# Multiprocessing and Multithreading

#### cloned from https://github.com/brianjp93/Multiprocessing-tuts

###### Goal
<ul>
<li>Speed up code by using multiple processes</li>
</ul>

###### Options
<ul>
<li>Multithreading</li>
<li>Multiprocessing</li>
</ul>

#### Multithreading

Can use when
<ul>
<li>Lots time waiting around for a response</li>
<ul>
<li>Network Requests - http get, post, put</li>
</ul>
<li>
Lots of I/O (Read, Write, Send, Recv...)
</li>
</ul>

##### Still Bound by Global Interpreter Lock

## CPU Bound Threading

In [19]:
from __future__ import division
from threading import Thread
import multiprocessing
from multiprocessing import Process
import time

Make a list with 10 million 10's.

In [2]:
myLen = 10000000*5
myList = [10]*myLen
myList[:15]

[10, 10, 10, 10, 10, 10, 10, 10, 10, 10, 10, 10, 10, 10, 10]

In [3]:
def squared(num):
    num**2

def squareList(lst):
    for i in lst:
        squared(i)    

# Square all of the numbers in the list.

Just a regular for loop.

In [4]:
def p_plain(list_len):
    myLen = list_len
    myList = [10]*myLen
    
    start = time.time() #  Get current time
    squareList(myList)
    serialprocesstime = time.time() - start
    print("Squaring 10 million numbers took {} seconds.".format(round(serialprocesstime,2)))
    
    return serialprocesstime

# Squaring with multiprocessing

Let's do the same squaring function we did before, but this time with multiprocessing

According to the python docs, pool cannot be used in the interactive interpreter.

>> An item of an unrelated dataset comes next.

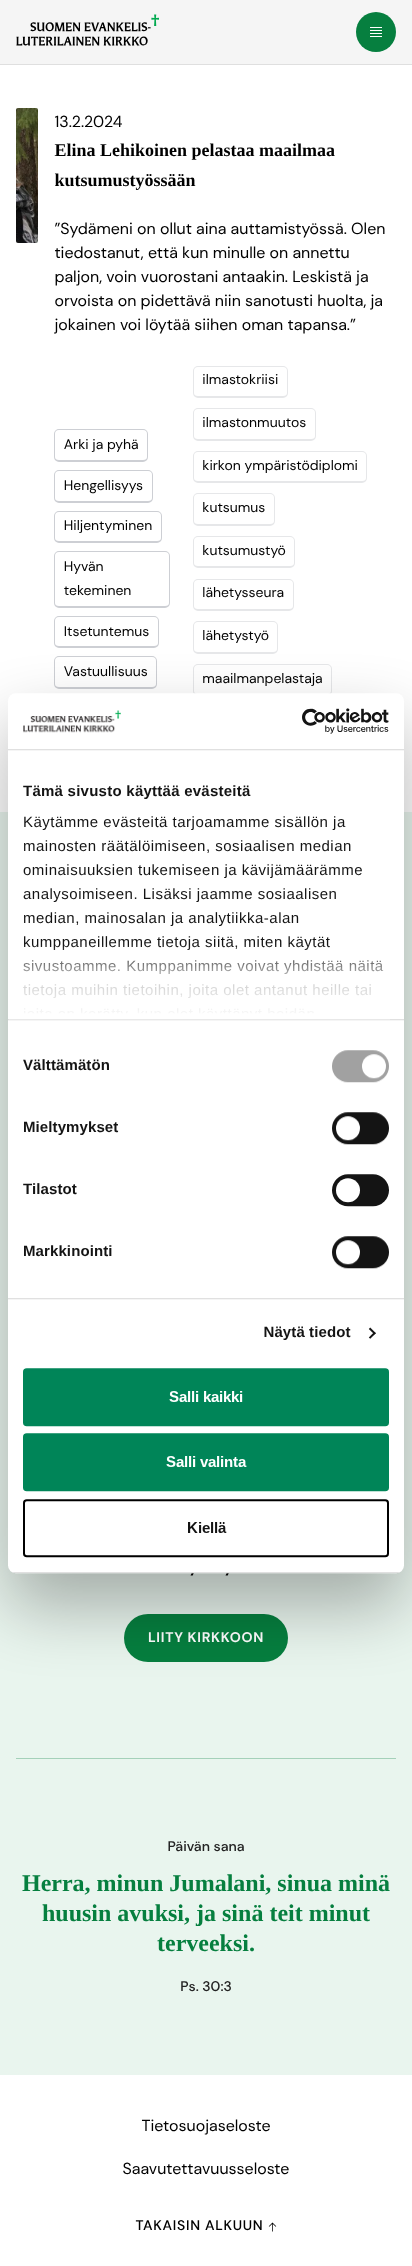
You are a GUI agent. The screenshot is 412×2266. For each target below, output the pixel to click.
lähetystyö (235, 636)
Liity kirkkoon (206, 1638)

It seems that this extends to an ipython notebook.
<a href="https://docs.python.org/3/library/multiprocessing.html#using-a-pool-of-workers">python pool docs</a>

In [5]:
def p_multi(list_len):
    num_processes = multiprocessing.cpu_count() # number of cores?
    
    process_list = [] # jobs to be run simultaneously
    
    # recreate a list of 10 mil numbers
    myList = [10]*(list_len//num_processes) # divide the iterable into the number of cores available
    
    for p in range(num_processes):
        p = Process(target=squareList, args=(myList,)) # create two iterations of your target function ("target=myFunc")
        process_list.append(p)

    start = time.time()
    for p in process_list:
        p.start()

    for p in process_list:
        p.join() # unsure, but maybe puts everything back together again

    squareprocesstime = time.time() - start
    print("Squaring 10 million numbers took {} seconds with {} processes.".format(round(squareprocesstime,2),num_processes))
    
    return squareprocesstime

# Limitations

Length of job needs to be long enough so that the cost of setting up all the multiprocessing
can be outweighed by the speed increases.

e.g., 
    - squaring a list of 10K numbers will be slightly slower with mp
    - squaring a list of 100K numbers will be about even
    - squaring a list of 1M numbers or more and the mp will begin to be faster
    - perhaps the max speed boost is the number of cores? (e.g. 2x boost)

In [17]:
myLen = 15**5
speed_increase = p_plain(myLen) / p_multi(myLen)
print(f"Multiprocessing was {round(speed_increase,2)}X faster.")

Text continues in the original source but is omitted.